PROBLEM TO SOLVE »
From the data below, copy exactly the lines that lie between the one holding "Quero essa oferta → (56, 160)" and the one holding "Ближний Восток (686, 49)", including both, and nothing more.

Saved data entries:
"""

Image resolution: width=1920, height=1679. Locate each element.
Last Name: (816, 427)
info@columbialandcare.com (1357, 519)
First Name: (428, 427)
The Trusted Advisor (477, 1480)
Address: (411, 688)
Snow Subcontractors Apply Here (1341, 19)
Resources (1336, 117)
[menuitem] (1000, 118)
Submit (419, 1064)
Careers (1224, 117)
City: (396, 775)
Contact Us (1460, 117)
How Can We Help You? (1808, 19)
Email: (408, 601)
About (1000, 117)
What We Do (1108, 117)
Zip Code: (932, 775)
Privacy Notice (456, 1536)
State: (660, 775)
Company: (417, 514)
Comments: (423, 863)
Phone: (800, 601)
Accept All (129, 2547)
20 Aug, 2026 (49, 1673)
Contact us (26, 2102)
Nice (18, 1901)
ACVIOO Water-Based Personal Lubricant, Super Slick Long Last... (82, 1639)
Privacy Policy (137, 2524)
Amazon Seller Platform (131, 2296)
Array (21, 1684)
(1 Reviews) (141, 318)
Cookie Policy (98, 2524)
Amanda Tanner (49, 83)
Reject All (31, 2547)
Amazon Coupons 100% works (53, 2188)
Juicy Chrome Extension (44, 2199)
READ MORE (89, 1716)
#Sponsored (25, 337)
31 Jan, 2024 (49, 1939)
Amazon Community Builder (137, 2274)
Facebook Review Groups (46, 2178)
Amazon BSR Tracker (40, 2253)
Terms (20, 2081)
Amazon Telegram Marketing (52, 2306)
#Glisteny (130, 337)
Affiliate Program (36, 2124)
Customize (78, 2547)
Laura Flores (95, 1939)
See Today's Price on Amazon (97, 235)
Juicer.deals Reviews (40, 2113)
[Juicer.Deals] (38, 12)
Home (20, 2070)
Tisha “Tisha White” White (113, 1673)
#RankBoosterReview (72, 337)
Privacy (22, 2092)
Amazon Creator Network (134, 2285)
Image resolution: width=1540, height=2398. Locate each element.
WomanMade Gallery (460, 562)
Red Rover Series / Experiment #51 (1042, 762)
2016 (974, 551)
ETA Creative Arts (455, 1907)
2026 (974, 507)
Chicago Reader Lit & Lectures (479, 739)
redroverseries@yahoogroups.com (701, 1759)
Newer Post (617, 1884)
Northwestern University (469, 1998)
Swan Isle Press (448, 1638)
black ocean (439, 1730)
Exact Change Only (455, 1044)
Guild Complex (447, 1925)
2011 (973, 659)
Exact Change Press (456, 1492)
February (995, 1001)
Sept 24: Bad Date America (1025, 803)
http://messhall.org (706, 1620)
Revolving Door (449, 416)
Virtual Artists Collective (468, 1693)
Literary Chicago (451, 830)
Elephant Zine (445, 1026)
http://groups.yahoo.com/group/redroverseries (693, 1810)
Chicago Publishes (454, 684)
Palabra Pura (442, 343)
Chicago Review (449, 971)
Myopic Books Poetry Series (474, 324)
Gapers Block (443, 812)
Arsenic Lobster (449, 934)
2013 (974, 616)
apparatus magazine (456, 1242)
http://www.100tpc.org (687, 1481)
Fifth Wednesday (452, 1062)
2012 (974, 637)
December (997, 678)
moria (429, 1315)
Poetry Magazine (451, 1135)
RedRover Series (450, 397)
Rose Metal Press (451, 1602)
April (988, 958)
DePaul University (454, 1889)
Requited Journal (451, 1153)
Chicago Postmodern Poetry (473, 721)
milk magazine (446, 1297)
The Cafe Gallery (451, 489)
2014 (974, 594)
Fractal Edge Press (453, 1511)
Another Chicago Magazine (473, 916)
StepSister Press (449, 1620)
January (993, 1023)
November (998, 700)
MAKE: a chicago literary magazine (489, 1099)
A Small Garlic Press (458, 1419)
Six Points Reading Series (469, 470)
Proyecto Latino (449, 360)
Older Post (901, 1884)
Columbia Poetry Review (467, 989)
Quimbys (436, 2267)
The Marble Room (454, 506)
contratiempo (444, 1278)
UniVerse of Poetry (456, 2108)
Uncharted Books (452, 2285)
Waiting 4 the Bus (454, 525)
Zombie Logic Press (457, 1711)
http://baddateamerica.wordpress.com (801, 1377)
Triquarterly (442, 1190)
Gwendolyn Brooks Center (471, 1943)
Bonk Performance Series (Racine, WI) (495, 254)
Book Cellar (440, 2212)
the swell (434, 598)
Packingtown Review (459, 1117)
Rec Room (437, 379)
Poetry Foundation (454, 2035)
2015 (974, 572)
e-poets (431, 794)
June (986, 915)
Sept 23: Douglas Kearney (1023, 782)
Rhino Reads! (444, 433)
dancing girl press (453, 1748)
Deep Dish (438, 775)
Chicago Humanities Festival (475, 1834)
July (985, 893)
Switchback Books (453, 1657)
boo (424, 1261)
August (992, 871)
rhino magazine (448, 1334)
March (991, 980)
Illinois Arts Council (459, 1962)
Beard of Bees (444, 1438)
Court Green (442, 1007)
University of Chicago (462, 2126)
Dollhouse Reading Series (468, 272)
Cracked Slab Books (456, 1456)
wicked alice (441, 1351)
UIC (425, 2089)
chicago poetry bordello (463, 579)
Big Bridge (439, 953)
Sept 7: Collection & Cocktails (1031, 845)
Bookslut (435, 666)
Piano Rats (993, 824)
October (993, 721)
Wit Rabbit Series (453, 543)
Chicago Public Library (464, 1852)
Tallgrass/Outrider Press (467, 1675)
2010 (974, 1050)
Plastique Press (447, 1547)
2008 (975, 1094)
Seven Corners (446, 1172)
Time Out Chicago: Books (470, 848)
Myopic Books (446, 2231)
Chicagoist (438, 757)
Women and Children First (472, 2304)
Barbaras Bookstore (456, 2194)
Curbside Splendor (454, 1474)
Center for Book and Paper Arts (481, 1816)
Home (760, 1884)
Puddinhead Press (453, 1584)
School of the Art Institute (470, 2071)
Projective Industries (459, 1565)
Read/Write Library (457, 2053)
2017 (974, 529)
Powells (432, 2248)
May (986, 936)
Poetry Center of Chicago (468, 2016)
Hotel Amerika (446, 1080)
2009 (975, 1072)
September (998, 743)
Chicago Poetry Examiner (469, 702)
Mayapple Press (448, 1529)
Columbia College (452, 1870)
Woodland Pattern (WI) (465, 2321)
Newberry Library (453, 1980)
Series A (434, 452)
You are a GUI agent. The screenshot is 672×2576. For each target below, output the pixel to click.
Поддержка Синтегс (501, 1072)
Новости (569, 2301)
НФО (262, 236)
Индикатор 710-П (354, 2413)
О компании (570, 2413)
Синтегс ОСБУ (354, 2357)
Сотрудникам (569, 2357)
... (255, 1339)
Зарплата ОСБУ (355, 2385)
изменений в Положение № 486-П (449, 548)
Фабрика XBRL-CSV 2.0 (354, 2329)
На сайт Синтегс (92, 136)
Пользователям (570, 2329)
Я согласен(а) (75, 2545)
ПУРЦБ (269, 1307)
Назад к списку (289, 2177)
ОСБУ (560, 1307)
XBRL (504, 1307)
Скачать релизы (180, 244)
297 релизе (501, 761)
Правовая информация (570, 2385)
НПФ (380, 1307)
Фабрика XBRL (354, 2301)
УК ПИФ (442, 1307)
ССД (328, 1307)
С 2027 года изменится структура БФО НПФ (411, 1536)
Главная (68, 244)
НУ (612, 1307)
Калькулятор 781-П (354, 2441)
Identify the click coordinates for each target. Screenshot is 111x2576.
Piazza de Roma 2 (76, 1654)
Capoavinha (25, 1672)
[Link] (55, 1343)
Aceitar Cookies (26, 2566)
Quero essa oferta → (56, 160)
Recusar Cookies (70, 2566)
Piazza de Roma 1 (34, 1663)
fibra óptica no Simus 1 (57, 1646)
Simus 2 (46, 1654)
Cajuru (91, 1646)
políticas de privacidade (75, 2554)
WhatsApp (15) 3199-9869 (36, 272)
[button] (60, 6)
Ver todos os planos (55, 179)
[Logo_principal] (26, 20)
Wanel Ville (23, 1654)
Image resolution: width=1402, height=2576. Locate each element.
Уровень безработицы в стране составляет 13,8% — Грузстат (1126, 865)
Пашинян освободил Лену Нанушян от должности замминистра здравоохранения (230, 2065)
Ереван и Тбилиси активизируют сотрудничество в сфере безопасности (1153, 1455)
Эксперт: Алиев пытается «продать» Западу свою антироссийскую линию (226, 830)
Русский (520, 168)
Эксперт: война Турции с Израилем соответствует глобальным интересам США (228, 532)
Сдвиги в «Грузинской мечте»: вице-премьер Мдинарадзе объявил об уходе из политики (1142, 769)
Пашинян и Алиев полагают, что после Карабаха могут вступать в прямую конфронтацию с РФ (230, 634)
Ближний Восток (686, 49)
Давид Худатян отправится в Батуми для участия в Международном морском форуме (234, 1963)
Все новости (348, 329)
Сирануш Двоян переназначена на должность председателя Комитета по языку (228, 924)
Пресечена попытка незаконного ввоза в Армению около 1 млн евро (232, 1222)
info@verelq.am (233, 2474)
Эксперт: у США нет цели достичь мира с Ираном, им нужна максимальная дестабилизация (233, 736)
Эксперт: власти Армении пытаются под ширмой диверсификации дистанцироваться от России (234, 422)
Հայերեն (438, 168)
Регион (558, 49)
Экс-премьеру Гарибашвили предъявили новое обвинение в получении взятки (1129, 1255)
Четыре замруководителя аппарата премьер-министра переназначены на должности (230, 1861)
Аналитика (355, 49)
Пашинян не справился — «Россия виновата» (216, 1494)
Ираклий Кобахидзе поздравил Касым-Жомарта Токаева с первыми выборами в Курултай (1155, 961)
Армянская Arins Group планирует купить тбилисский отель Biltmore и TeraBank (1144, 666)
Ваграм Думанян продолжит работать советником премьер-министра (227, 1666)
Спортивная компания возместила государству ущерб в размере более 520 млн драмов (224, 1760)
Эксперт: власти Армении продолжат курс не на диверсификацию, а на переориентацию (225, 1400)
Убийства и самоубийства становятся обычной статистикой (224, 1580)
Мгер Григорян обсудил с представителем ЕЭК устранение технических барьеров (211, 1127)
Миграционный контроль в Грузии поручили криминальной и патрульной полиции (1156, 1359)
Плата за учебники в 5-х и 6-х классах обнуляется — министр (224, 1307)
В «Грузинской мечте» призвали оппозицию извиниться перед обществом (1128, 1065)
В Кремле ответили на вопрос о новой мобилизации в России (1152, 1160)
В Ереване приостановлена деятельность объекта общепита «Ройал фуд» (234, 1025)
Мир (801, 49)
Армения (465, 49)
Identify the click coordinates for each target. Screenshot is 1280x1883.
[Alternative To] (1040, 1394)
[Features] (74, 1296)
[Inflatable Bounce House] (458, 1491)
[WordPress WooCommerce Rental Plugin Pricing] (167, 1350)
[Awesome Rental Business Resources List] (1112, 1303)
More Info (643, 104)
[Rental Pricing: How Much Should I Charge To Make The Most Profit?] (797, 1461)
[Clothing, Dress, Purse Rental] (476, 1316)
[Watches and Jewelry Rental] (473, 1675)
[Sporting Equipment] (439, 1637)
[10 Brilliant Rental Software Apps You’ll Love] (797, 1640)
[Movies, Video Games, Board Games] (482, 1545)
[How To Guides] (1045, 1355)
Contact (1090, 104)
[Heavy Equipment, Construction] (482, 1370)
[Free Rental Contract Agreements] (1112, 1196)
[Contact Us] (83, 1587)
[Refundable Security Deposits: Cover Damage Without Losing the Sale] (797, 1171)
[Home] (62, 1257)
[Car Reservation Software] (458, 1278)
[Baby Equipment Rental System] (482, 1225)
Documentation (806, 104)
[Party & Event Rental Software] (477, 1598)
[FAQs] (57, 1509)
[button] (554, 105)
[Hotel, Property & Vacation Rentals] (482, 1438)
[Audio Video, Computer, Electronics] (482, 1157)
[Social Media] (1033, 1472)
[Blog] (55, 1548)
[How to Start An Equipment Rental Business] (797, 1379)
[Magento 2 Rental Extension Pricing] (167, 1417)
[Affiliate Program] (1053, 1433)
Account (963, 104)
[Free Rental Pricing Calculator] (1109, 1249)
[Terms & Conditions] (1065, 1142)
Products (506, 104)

"""

YOUR SOLUTION »
Quero essa oferta → (56, 160)
Recusar Cookies (70, 2566)
Piazza de Roma 1 (34, 1663)
fibra óptica no Simus 1 (57, 1646)
Simus 2 (46, 1654)
Cajuru (91, 1646)
políticas de privacidade (75, 2554)
WhatsApp (15) 3199-9869 (36, 272)
[button] (60, 6)
Ver todos os planos (55, 179)
[Logo_principal] (26, 20)
Wanel Ville (23, 1654)
Image resolution: width=1402, height=2576. Locate each element.
Уровень безработицы в стране составляет 13,8% — Грузстат (1126, 865)
Пашинян освободил Лену Нанушян от должности замминистра здравоохранения (230, 2065)
Ереван и Тбилиси активизируют сотрудничество в сфере безопасности (1153, 1455)
Эксперт: Алиев пытается «продать» Западу свою антироссийскую линию (226, 830)
Русский (520, 168)
Эксперт: война Турции с Израилем соответствует глобальным интересам США (228, 532)
Сдвиги в «Грузинской мечте»: вице-премьер Мдинарадзе объявил об уходе из политики (1142, 769)
Пашинян и Алиев полагают, что после Карабаха могут вступать в прямую конфронтацию с РФ (230, 634)
Ближний Восток (686, 49)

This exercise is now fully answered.